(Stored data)
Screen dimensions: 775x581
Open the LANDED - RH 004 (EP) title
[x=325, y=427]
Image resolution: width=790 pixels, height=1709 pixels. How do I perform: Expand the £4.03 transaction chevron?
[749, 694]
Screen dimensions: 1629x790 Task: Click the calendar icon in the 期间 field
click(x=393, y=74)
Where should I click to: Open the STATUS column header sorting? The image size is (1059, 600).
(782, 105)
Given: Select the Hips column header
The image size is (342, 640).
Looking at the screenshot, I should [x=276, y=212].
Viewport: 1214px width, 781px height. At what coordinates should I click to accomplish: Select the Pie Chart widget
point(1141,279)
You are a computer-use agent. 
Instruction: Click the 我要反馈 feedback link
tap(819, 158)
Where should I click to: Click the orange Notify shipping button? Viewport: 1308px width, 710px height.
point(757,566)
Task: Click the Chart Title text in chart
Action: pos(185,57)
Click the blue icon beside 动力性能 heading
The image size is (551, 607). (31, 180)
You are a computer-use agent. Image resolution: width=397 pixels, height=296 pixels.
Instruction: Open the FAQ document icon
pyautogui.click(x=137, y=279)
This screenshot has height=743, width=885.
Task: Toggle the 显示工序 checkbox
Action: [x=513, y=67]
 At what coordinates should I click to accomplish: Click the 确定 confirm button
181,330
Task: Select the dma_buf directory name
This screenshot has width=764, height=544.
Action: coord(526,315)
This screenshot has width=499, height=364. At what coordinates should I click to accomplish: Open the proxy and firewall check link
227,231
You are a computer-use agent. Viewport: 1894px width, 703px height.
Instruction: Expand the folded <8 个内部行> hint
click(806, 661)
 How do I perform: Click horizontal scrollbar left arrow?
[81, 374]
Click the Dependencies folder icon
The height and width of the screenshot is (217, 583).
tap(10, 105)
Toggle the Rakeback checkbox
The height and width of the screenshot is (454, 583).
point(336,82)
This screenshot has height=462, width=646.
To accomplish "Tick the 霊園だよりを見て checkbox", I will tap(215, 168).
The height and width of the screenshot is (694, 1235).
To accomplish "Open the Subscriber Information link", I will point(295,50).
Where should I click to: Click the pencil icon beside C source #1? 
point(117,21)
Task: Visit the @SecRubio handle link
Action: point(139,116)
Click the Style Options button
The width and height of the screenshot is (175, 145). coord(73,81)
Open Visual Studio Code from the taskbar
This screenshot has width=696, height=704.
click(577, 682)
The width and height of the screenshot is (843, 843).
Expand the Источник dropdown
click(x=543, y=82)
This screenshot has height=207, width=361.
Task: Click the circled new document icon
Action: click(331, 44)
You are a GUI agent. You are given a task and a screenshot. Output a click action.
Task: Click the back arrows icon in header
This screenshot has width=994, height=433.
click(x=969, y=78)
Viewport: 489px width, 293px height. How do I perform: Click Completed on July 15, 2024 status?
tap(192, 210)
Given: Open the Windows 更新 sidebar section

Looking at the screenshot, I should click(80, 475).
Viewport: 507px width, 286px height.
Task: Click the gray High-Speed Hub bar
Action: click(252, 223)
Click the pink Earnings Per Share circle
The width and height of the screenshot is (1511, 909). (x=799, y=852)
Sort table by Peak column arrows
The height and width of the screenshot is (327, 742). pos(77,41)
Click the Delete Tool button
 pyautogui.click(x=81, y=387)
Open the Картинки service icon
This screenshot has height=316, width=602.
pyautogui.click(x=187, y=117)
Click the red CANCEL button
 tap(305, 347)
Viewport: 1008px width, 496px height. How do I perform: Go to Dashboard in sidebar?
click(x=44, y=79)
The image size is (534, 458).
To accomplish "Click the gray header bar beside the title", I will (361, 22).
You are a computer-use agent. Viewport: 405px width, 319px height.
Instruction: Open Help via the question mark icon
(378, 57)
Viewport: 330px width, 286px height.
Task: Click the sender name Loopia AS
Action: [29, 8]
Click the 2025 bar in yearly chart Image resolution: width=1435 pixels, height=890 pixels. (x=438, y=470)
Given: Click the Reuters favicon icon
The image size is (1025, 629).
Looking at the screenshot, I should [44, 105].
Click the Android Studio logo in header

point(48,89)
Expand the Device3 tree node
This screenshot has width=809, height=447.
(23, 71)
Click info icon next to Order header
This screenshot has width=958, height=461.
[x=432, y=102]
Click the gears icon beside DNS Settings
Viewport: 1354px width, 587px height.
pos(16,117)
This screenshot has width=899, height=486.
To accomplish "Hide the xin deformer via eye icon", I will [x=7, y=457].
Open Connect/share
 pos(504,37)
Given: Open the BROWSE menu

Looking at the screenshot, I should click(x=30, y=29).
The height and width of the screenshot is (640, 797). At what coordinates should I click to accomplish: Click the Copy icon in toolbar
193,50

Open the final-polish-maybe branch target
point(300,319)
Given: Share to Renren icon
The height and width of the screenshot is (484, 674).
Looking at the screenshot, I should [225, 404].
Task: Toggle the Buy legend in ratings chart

#### [Problem requirements]
Write the data out again, verbatim.

#### [Your response]
Screen dimensions: 775x581
Open the LANDED - RH 004 (EP) title
[x=325, y=427]
Image resolution: width=790 pixels, height=1709 pixels. How do I perform: Expand the £4.03 transaction chevron?
[749, 694]
Screen dimensions: 1629x790 Task: Click the calendar icon in the 期间 field
click(x=393, y=74)
Where should I click to: Open the STATUS column header sorting? The image size is (1059, 600).
(782, 105)
Given: Select the Hips column header
The image size is (342, 640).
Looking at the screenshot, I should [x=276, y=212].
Viewport: 1214px width, 781px height. At what coordinates should I click to accomplish: Select the Pie Chart widget
point(1141,279)
You are a computer-use agent. 
Instruction: Click the 我要反馈 feedback link
tap(819, 158)
Where should I click to: Click the orange Notify shipping button? Viewport: 1308px width, 710px height.
point(757,566)
Task: Click the Chart Title text in chart
Action: pos(185,57)
Click the blue icon beside 动力性能 heading
The image size is (551, 607). (31, 180)
You are a computer-use agent. Image resolution: width=397 pixels, height=296 pixels.
Instruction: Open the FAQ document icon
pyautogui.click(x=137, y=279)
This screenshot has height=743, width=885.
Task: Toggle the 显示工序 checkbox
Action: [x=513, y=67]
 At what coordinates should I click to accomplish: Click the 确定 confirm button
181,330
Task: Select the dma_buf directory name
This screenshot has width=764, height=544.
Action: coord(526,315)
This screenshot has width=499, height=364. At what coordinates should I click to accomplish: Open the proxy and firewall check link
227,231
You are a computer-use agent. Viewport: 1894px width, 703px height.
Instruction: Expand the folded <8 个内部行> hint
click(806, 661)
 How do I perform: Click horizontal scrollbar left arrow?
[81, 374]
Click the Dependencies folder icon
The height and width of the screenshot is (217, 583).
tap(10, 105)
Toggle the Rakeback checkbox
The height and width of the screenshot is (454, 583).
point(336,82)
This screenshot has height=462, width=646.
To accomplish "Tick the 霊園だよりを見て checkbox", I will tap(215, 168).
The height and width of the screenshot is (694, 1235).
To accomplish "Open the Subscriber Information link", I will point(295,50).
Where should I click to: Click the pencil icon beside C source #1? 
point(117,21)
Task: Visit the @SecRubio handle link
Action: point(139,116)
Click the Style Options button
The width and height of the screenshot is (175, 145). coord(73,81)
Open Visual Studio Code from the taskbar
This screenshot has width=696, height=704.
click(577, 682)
The width and height of the screenshot is (843, 843).
Expand the Источник dropdown
click(x=543, y=82)
This screenshot has height=207, width=361.
Task: Click the circled new document icon
Action: click(331, 44)
You are a GUI agent. You are given a task and a screenshot. Output a click action.
Task: Click the back arrows icon in header
This screenshot has width=994, height=433.
click(x=969, y=78)
Viewport: 489px width, 293px height. How do I perform: Click Completed on July 15, 2024 status?
tap(192, 210)
Given: Open the Windows 更新 sidebar section

Looking at the screenshot, I should click(80, 475).
Viewport: 507px width, 286px height.
Task: Click the gray High-Speed Hub bar
Action: click(252, 223)
Click the pink Earnings Per Share circle
The width and height of the screenshot is (1511, 909). (x=799, y=852)
Sort table by Peak column arrows
The height and width of the screenshot is (327, 742). pos(77,41)
Click the Delete Tool button
 pyautogui.click(x=81, y=387)
Open the Картинки service icon
This screenshot has height=316, width=602.
pyautogui.click(x=187, y=117)
Click the red CANCEL button
 tap(305, 347)
Viewport: 1008px width, 496px height. How do I perform: Go to Dashboard in sidebar?
click(x=44, y=79)
The image size is (534, 458).
To accomplish "Click the gray header bar beside the title", I will (361, 22).
You are a computer-use agent. Viewport: 405px width, 319px height.
Instruction: Open Help via the question mark icon
(378, 57)
Viewport: 330px width, 286px height.
Task: Click the sender name Loopia AS
Action: [29, 8]
Click the 2025 bar in yearly chart Image resolution: width=1435 pixels, height=890 pixels. (x=438, y=470)
Given: Click the Reuters favicon icon
The image size is (1025, 629).
Looking at the screenshot, I should [44, 105].
Click the Android Studio logo in header

point(48,89)
Expand the Device3 tree node
This screenshot has width=809, height=447.
(23, 71)
Click info icon next to Order header
This screenshot has width=958, height=461.
[x=432, y=102]
Click the gears icon beside DNS Settings
Viewport: 1354px width, 587px height.
pos(16,117)
This screenshot has width=899, height=486.
To accomplish "Hide the xin deformer via eye icon", I will [x=7, y=457].
Open Connect/share
 pos(504,37)
Given: Open the BROWSE menu

Looking at the screenshot, I should click(x=30, y=29).
The height and width of the screenshot is (640, 797). At what coordinates should I click to accomplish: Click the Copy icon in toolbar
193,50

Open the final-polish-maybe branch target
point(300,319)
Given: Share to Renren icon
The height and width of the screenshot is (484, 674).
Looking at the screenshot, I should [225, 404].
Task: Toggle the Buy legend in ratings chart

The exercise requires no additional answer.